Iran’s president, Hassan Rouhani, will mark his first full year on the job next week, amidst troubling signs that his campaign pledge to solve Iran’s most serious challenges may be facing new obstacles. The latest bad news from Iran was last week’s confirmation that Washington Post correspondent Jason Rezaian, who holds American as well as Iranian citizenship, and three other journalists had been detained.
Coming only days after negotiators from Iran and six world powers were forced to extend the nuclear talks for an additional four months due to major unresolved difference between the sides, these developments raise questions about Iran’s prospects and whether moderation of either its foreign policy or domestic environment remains a realistic near-term possibility.
The storyline is troublingly familiar: there are at least three American citizens missing in Iran today, including two Iranian-Americans imprisoned unjustly, former Marine Amir Hekmati and Christian convert Saeed Abedini. And Rezaian’s arrest summons to mind a slew of prior incidents involving individuals with American, Canadian or European citizenship, including hikers Sarah Shourd, Shane Bauer, and Josh Fattal, Woodrow Wilson Center scholar Haleh Esfandiari, academics Kian Tajbakhsh and Ramin Jahanbegloo, and journalists Maziar Bahari and Roxana Saberi.

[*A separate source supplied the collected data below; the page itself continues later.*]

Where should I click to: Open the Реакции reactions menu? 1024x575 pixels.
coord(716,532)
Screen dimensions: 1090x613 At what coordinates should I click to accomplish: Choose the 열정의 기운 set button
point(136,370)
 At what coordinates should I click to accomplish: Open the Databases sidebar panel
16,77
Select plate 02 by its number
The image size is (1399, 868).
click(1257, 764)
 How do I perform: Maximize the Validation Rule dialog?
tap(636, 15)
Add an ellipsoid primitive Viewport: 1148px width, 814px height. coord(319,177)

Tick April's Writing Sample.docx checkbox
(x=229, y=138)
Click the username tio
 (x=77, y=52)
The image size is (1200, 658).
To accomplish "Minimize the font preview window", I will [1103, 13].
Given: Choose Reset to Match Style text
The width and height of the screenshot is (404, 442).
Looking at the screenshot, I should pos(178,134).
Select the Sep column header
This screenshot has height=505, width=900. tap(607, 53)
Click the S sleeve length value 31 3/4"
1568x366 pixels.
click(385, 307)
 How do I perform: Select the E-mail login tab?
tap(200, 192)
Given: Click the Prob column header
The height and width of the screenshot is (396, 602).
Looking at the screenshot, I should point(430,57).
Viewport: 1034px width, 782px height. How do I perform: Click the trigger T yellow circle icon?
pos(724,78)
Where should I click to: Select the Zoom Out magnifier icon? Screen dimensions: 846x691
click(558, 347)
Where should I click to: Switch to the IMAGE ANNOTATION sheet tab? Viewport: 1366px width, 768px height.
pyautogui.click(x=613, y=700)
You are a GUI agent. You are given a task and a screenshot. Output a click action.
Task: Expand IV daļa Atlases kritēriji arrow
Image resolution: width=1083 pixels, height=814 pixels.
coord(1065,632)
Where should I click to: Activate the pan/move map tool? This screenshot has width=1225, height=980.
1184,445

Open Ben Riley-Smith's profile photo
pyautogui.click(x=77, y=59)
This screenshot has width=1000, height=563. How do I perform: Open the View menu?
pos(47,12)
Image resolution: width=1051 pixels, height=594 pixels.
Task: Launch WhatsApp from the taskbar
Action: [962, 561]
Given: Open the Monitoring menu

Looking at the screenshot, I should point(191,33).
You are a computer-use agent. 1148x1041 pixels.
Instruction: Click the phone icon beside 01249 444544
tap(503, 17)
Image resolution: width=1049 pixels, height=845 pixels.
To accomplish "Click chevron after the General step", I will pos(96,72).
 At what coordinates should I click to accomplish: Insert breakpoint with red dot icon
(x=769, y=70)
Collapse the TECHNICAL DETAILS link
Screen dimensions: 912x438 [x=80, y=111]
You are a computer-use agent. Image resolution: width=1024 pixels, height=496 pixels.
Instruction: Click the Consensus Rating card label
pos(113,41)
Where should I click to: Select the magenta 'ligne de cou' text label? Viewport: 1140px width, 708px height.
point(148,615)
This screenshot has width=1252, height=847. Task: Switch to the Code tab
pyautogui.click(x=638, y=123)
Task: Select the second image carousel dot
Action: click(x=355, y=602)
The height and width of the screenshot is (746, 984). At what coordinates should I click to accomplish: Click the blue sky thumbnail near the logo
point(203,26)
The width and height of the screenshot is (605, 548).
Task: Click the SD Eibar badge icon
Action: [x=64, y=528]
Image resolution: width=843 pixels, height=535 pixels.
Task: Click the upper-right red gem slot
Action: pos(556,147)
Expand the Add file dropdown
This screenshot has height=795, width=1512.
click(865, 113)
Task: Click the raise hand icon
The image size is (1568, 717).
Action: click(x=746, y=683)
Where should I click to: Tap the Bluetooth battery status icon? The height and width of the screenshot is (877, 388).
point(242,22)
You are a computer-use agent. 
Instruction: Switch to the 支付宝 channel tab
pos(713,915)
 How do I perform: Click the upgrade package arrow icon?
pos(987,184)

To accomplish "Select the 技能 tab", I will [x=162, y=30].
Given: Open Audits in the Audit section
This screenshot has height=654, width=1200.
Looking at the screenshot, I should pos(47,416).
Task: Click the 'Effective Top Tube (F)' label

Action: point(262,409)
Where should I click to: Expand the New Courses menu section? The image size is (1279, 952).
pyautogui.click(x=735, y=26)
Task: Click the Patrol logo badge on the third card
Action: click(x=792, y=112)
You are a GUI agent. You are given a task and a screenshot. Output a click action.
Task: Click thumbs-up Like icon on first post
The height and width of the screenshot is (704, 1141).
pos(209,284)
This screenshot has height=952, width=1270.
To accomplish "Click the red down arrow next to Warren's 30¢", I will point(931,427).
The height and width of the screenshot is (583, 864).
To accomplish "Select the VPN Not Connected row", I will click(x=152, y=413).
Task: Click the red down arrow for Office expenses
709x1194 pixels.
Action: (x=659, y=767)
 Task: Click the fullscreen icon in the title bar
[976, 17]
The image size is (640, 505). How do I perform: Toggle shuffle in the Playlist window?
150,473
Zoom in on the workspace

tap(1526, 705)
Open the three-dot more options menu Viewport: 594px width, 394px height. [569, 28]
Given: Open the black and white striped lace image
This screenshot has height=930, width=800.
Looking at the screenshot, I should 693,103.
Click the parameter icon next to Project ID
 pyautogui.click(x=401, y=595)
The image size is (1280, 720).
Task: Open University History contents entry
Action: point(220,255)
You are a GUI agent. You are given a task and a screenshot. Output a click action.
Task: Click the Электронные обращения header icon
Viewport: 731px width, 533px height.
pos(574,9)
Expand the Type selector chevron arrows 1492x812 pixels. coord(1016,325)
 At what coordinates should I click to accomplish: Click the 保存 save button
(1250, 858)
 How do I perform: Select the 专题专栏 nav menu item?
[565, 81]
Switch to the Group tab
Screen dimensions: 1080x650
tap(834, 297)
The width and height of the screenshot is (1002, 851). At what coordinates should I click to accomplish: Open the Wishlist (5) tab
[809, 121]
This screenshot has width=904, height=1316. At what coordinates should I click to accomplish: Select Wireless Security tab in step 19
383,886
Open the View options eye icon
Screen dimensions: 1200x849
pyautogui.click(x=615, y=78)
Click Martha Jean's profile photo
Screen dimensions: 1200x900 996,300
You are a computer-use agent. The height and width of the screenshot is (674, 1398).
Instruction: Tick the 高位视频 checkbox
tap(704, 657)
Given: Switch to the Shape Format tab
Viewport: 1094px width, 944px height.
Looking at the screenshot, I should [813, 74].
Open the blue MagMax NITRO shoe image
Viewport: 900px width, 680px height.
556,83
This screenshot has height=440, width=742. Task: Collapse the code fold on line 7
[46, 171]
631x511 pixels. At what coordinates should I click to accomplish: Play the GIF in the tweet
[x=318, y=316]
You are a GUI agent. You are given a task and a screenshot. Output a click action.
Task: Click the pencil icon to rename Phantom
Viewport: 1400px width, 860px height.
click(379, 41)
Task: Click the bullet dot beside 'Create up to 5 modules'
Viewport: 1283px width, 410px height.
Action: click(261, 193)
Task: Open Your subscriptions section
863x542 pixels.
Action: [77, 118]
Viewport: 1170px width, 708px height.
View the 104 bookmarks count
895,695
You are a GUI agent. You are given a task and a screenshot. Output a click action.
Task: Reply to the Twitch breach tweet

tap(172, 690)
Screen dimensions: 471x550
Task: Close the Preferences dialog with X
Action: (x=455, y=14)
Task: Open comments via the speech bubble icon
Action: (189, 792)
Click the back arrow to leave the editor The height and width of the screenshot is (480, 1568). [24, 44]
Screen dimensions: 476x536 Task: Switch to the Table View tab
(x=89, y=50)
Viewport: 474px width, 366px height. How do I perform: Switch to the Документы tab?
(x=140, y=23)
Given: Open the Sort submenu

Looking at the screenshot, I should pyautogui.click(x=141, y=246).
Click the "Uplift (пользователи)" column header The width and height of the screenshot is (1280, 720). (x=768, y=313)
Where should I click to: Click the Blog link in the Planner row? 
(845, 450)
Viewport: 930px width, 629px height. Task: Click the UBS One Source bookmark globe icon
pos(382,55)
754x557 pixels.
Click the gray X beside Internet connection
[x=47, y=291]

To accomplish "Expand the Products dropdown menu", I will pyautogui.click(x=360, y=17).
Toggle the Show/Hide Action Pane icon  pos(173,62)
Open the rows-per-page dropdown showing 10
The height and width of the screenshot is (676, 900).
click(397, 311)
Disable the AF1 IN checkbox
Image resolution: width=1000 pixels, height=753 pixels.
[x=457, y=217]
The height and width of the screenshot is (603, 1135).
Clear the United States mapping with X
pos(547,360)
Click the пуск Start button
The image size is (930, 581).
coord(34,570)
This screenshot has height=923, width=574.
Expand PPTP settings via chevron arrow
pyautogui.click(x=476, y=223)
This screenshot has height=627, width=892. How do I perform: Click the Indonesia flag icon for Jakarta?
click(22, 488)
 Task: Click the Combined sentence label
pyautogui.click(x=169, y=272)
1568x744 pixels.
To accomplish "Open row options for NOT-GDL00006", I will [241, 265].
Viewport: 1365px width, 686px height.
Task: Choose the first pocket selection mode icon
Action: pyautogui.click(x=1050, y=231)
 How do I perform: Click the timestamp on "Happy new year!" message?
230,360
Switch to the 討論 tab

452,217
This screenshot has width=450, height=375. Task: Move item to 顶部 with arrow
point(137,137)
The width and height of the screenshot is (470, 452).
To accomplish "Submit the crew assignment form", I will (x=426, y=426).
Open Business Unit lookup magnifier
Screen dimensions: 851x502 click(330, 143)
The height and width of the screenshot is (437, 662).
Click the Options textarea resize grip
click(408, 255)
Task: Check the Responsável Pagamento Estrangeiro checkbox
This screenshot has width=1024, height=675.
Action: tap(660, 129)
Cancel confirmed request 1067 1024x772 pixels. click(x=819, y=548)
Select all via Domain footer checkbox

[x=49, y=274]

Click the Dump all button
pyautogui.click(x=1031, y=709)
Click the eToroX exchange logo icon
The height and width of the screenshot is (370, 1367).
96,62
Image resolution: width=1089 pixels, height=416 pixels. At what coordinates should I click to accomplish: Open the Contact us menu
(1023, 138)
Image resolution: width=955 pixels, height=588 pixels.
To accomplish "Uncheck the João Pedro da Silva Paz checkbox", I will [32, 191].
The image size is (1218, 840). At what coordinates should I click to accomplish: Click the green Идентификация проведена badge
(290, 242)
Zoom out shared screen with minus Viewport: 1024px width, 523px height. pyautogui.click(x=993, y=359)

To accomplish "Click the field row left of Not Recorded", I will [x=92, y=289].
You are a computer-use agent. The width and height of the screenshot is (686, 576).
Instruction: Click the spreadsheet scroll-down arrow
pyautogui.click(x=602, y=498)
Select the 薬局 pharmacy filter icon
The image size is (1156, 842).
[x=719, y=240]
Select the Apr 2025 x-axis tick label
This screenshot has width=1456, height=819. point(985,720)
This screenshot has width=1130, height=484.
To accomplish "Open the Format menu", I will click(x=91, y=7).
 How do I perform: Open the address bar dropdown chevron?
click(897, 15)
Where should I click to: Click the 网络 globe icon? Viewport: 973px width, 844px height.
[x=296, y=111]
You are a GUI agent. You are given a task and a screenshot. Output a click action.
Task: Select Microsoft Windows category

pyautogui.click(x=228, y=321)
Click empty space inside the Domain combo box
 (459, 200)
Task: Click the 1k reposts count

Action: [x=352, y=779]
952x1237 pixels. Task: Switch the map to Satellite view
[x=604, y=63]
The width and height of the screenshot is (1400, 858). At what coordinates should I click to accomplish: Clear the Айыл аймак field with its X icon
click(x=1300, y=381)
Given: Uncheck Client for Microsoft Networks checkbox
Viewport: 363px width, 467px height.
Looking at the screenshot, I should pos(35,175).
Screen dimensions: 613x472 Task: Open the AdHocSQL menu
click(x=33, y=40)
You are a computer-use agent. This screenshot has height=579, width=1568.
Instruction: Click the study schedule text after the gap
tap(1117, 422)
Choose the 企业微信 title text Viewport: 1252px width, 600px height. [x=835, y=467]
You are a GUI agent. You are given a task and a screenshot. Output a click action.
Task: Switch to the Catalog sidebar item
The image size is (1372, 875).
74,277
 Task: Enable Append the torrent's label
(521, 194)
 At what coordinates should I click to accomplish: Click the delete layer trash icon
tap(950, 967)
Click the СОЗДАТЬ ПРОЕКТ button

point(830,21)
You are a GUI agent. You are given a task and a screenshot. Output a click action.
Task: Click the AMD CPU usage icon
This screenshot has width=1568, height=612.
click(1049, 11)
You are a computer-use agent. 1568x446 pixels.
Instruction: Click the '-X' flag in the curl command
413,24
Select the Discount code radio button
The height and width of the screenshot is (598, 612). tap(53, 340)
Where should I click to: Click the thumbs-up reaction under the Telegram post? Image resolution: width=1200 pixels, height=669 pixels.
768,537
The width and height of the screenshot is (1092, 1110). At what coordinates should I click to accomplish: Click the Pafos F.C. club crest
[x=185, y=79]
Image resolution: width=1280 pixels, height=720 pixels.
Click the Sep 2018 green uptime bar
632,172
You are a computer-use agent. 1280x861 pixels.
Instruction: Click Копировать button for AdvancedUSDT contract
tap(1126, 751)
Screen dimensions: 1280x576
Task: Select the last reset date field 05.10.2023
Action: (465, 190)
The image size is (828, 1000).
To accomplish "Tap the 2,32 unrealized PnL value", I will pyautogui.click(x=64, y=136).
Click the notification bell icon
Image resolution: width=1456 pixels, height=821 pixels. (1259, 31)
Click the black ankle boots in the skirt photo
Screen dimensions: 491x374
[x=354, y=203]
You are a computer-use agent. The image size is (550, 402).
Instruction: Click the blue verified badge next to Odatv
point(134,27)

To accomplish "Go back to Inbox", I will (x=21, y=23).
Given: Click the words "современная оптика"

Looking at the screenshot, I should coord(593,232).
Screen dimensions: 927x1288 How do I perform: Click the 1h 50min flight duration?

The list goes on and on, and if it were extended to include Iranians arrested without cause simply for reporting the news or speaking their minds or associating with foreigners, the list would be so long that it would crash this website.
Still, Washington pays particular attention whenever one of its own is seized in the sole country on earth where we have no direct diplomatic presence. There will be crisis meetings in various government offices to discuss what can be done, although the truth is that these cases perhaps come closest to confirming Ayatollah Khomeini’s most famous aphorism: ‘America cannot do a damned thing.’ When an Iranian-American is seized by the system, the world’s sole superpower is forced to fall back on the least satisfying instruments of diplomatic influence: eloquent statements from the podium, third-party consular inquiries, and quiet efforts through cooperative interlocutors.
These efforts can have an effect, however, and past prisoners, including both Esfandiari and Bahari, have reason to believe that public attention and continuous pressure on Iranian officials about their status helped expedite their freedom. So despite the many other issues at stake with Iran today – the nuclear negotiations, the threat to Iraq, the devastating conflict in Syria – every opportunity must be taken to press Tehran to release Jason Rezaian and his wife Yeganeh Salehi, who is also a reporter writing for the UAE-based The National, and two colleagues whose names have not been confirmed by their families.
Each time a dual-national is arrested in Tehran, the media and the blogosphere seem determined to find an explanation. Why was this individual seized at this particular moment in time? What message are Iranian authorities trying to send with this arrest? Is this a move against Rouhani? A hard-liner gambit to undermine the nuclear talks? A warning to steer clear from a particular news story or professional association?
The search for understanding is a natural one, given the opacity of the Iranian system: we are all simply trying to divine political intent from headlines and speeches and clerical Kremlinology. In these arrests, however, I would assert that there is no hidden message, no method to the madness other than unpleasant realities of authoritarian power.
The simple explanation is this: the arrest of innocents and the routine violation of human rights in Iran are a function of this ruling system. Despite the sophistication of its society, the vibrancy of its debates, the trappings of competitive and representative politics, at the heart of the Islamic Republic is a police state. If its agents want to grab you, they can and they will and they need no excuse. Multiple intelligence and security organizations control a prison system whose reaches are not known to even its parliament and whose abuses are infamous. No one, not the most innocuous Western tourist or the most well-connected Iranian power-broker, is immune to its reach.
That this police state can coexist with institutions that lend the system some measure of popular legitimacy is the Islamic Republic’s secret strength and an explanation for its endurance; that these instruments of surveillance and repression have withstood episodic confrontations by an educated and engaged citizenry remains the real tragedy of the revolution.
There is no logic to last week’s arrests, or any of their antecedents, and certainly no justification. In seven short weeks, the annual meetings of the United Nations General Assembly will gather hundreds of world leaders in New York. If past is precedent, Hassan Rouhani and his well-liked foreign minister, Mohammad Javad Zarif, will be among them, and their visit will include a series of cozy sessions with journalists and think-tankers and fawning expatriate audiences.
At every stop, they should be pressed to ensure the release of Jason, Yeganeh, their colleagues, and the other Americans and Iranians unjustly imprisoned in Iran. For those participants who may hesitate for fear of jeopardizing an Iranian visa or access to Iranian officials, don’t be too concerned. After all, the long arm of the Islamic Republic has already assembled a thick dossier on each of us.